But is identity theft really a problem when all a bad guy can do is get my name, address, and phone # at the most? It seems like that's just not enough to put me seriously at risk.
It might be enough to let them steal your credit rating. Don't underestimate how much they can get from how little information.
And talk about...I dunno what, I get periodic reports from Medicare in which my Medicare ID number - my SSN, but with a following "A", which obviously disguises it - is fully displayed, but in which my SSN is truncated to its final four digits. Now whose idea of security is that?

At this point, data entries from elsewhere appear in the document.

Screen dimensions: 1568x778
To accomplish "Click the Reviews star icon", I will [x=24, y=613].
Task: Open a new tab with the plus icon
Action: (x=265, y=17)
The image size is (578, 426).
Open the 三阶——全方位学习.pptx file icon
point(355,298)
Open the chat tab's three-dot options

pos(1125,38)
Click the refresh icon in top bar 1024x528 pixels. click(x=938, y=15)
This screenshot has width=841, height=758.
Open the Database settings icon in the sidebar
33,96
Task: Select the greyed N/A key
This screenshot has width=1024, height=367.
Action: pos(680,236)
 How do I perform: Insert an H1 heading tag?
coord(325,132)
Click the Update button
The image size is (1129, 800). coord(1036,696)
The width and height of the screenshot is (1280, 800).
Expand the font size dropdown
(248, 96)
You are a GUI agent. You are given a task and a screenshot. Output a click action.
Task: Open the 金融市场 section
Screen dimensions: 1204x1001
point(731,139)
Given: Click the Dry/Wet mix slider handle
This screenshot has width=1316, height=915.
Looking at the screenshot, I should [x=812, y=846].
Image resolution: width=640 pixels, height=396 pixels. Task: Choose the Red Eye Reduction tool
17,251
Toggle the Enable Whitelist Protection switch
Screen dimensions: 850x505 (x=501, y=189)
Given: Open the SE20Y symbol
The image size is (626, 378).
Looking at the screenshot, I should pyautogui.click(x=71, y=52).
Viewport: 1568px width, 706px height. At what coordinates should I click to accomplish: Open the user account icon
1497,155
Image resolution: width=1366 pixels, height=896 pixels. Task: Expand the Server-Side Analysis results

Pretending to hide your SSN on a page that displays it elsewhere is indeed really lousy security. But the final "A" means that it refers to the primary beneficiary. Your social security account may have several beneficiaries: yourself, of course, and probably your spouse, and possibly other dependents such as your disabled or orphaned children. You're "A", your spouse is probably "B", and your other dependents would go up from there. There may be a number following the letter, as in, children might be C1, C2, ... . It's been decades since I've had to write code to deal with SSNs, but I recall having to allow space for up to a 3-character suffix. Same SSN; different beneficiaries.
PS: I got another weird e-mail today, at the same address to which the phishing e-mail came, this one claiming to be from Amazon and including a .zip, which I unzipped to a .exe, which I trashed.
Why did you unzip it? Nothing safe is ever going to come to you as a .zip in a weird email message. Unzipping attachments is almost on a par with clicking on strange links. (Almost. Clicking on the link can confirm that you received the message and read it. You've already received the attachment, though, so they get no new confirmation. But it might expand to something other than an .exe, something that has an (admittedly rare) drive-by vulnerability. Or, if you're not careful, it could be a link disguised as an attachment.)